За время отсутствия геологов Сергей Дмитриевич Раковский должен был подняться вверх по течению Колымы до Таскана, чтобы после вскрытия реки и ледохода сплавиться до Среднекана, проводя опробование всех боковых колымских притоков. Наконец, Эрнесту Петровичу Бертину предписывалось продолжить разведку золотоносной россыпи в верховьях Среднекана и начать опробование всей системы впадающих в Среднекан притоков.
К началу июля все участники экспедиции должны были вернуться к бараку Раковского на Среднекане, чтобы с приходом лошадей приступить к детальному обследованию всей долины.
Значительная часть этого сложного плана была летом 1929 года выполнена, хотя непредвиденные события заставили изменить некоторые его детали.
На рассвете 3 мая длинный транспорт из оленьих нарт тронулся со Среднекана в дальний путь.

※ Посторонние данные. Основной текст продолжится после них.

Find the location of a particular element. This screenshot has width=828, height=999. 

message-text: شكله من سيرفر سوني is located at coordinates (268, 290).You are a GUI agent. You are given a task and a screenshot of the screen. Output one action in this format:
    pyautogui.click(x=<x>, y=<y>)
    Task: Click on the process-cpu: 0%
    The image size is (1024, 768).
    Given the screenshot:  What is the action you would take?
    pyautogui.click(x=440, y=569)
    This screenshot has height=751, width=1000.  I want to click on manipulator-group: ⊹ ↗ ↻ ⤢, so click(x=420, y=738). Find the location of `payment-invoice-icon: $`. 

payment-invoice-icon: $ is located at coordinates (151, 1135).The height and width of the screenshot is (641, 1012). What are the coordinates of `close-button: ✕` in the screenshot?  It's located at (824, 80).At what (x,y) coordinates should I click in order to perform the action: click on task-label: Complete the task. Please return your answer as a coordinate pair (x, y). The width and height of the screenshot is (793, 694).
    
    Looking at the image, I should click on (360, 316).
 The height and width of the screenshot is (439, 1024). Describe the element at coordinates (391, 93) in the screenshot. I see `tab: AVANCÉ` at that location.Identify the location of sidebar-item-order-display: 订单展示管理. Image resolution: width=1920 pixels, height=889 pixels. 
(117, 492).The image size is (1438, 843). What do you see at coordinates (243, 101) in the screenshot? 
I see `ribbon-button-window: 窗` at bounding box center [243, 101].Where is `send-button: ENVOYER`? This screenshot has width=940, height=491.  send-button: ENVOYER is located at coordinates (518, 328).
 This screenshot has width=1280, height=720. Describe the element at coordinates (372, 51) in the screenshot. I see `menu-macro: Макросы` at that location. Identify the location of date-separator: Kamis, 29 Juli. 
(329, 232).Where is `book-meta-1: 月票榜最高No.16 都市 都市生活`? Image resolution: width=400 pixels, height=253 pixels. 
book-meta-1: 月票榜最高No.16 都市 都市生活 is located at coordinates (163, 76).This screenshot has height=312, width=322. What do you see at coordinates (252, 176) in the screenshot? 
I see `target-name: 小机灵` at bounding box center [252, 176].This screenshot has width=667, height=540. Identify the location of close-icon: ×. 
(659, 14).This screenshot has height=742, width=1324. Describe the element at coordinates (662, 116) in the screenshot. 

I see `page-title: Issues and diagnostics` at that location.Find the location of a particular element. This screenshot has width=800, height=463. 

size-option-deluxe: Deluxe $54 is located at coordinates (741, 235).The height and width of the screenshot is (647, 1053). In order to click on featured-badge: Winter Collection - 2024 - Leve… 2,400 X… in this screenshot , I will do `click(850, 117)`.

Снежный покров уже сильно осел, на его поверхности образовалась ледяная корка наста, и отдохнувшие за зиму олени бодро тащили легкую на этот раз поклажу. Каюры, радуясь скорому возвращению домой, потихоньку тянули заунывную, на взгляд русских, песню.
— Боюсь, что дорога будет трудная, — сказал Цареград-ский. — Снег становится все рыхлее, и олени могут не потянуть.
— Ничего, нам снега хватит! — ответил шагавший рядом Билибин. — На худой конец, будем передвигаться ночью. По насту!
Действительно, как только поднялось и стало припекать солнце, намерзшая по ночному морозу ледяная корка сделалась хрупкой, и снег под ней легко подавался под копытами оленей и полозьями нарт. Уже к полудню стало ясно, что двигаться дальше невозможно. Олени надрывались, вытягивая вдруг отяжелевшие нарты из каждой рытвины. Острые края ледяного наста ранили им ноги. Вскоре у оленей передней нарты появились над копытами кровавые ссадины. Сперва пришлось менять местами нарты, выдвигая вперед все новую упряжку, но в конце концов главный каюр остановил транспорт.